Why Stay Home?

It's frankly difficult to find sensible arguments for a home country bias. Most of the reasons investors overweight U.S. stocks have to do with fear, discomfort, lack of experience, and inertia. The one argument for a home country bias that I hear from investors I (otherwise) respect goes something like this: I am domiciled in the United States and must discharge my liabilities in U.S. dollars. Therefore, a portfolio overweight in U.S. dollar-denominated assets makes sense for me.

Well, maybe. But this argument doesn't carry as much water as you might think. For one thing, outside the marketable equity portion of most investors' portfolios, almost all assets are U.S.-dollar denominated (fixed income, private equity and real estate, for example), thus reducing the need to focus on dollar-denominated equities. For another, diversifying into non-dollar-denominated assets adds only a small amount of short-term volatility to our returns (currency fluctuations tend to even out over time), while adding a very large amount of diversification. Thus, our net risk is probably reduced.

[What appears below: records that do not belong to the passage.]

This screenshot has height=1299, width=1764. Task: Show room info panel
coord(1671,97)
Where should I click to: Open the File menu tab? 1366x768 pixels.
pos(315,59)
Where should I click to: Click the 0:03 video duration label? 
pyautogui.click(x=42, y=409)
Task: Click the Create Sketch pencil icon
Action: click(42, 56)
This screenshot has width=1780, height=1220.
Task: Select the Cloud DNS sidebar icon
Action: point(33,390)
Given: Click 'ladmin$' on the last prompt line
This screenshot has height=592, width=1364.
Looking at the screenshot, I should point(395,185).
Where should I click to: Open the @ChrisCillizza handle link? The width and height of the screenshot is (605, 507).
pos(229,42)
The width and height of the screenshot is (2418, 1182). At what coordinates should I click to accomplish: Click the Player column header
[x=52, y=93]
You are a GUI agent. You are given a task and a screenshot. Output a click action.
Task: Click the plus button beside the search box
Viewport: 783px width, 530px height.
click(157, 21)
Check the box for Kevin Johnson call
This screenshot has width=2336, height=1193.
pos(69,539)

Given all the arguments favoring a global approach to equity investing, and the paucity of arguments against it, why shouldn't we simply accept global equities as an asset class that should replace domestic equities and international equities in our asset allocation strategies? The answer, it turns out, is that global investing is a great idea in theory, but its advantages begin to dissipate along the potholed road of actual practice.